My initial scans were good showing a reduction in tumours but over the next few PET scans it showed that there were two sites of disease in my peritoneal which didn’t seem to be responding to immunotherapy. Thankfully these sites were resectable so in June 2021 I underwent major surgery to remove the tumours. The procedures were a laparotomy and thoracotomy, and I received the good news post-surgery that there were clear margins and immune cells present. The surgery was extensive, so recovery took quite a while. I still to this day can’t do a sit up and I have three large scars on my abdomen, but they don’t bother me because I’m still here enjoying my life.
Since surgery I have had three PET scans and the last two showed no evidence of disease. My oncologists have even uttered the words ‘remission’ and ‘complete metabolic response’ so I couldn’t be happier. I’m currently not on active treatment as colitis decided to rear its head again. As my latest scans were clear, I’m content to not have to have monthly infusions and get back to having a normal life again.
“I feel like my old pre-cancer self again.”
When I say normal, it’s as normal as can be considering I now have lots of appointments with other medical departments to help me live comfortably with the side effects from immunotherapy. To date, I live with colitis, low cortisol, low iron, atrial fibrillation, asthma and blepharitis but these are all managed well and I feel like my old pre-cancer self again.
I took 13 months off work, but I am excited to be back in the workplace now in a new role at a new company. I’m making plans for the future which at some points in my melanoma journey didn’t feel like they would ever happen.
“Cancer has taught me to live in the moment more….Try not to fret the small stuff”
I’m fully aware its early days with my clear scans but cancer has taught me to live in the moment more. Try not to fret the small stuff because it really doesn’t matter in the great scheme of things. I am currently living in a cancer free state, and I hope I’ll remain that way forever, so I can only feel gracious I’m here and enjoy my life and all the wonderful people in it.
What advice would you give to other melanoma patients?
Trust the process, I think you can get caught up with wanting to know and do everything at once but trust that there is a treatment plan for you, and you should take each day as it comes.

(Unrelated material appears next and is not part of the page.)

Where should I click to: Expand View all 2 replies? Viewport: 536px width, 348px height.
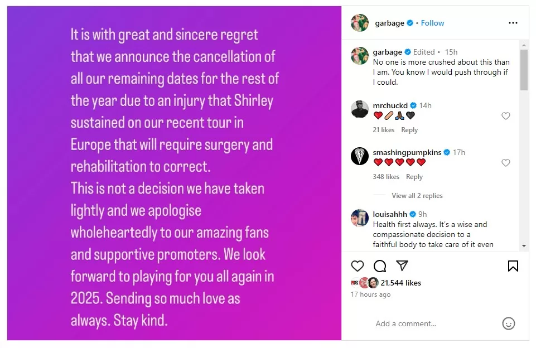click(417, 196)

Take a notebook with you to all your appointments – call it your melanoma diary if you like but there is so much information to take in, you’ll want to write it down to refer to. If you can bring someone to your appointments, then definitely do because they can help absorb the information too.
A lot of patients worry about treatment side effects and of course they aren’t pleasant but please be assured they are manageable. It’s important to keep on top of any bodily changes and call your clinical nurse specialist (CNS) if you aren’t feeling well. Also no one can predict what side effects you’ll get so try not to compare yourself to others as you just never know.
“If you’re feeling low its worth speaking to someone…Don’t suffer alone.”
If you’re feeling low its worth speaking to someone whether that’s The Melanoma Helpline, Macmillan, Maggies, Trekstock or a referral to an NHS psychologist. Don’t suffer alone.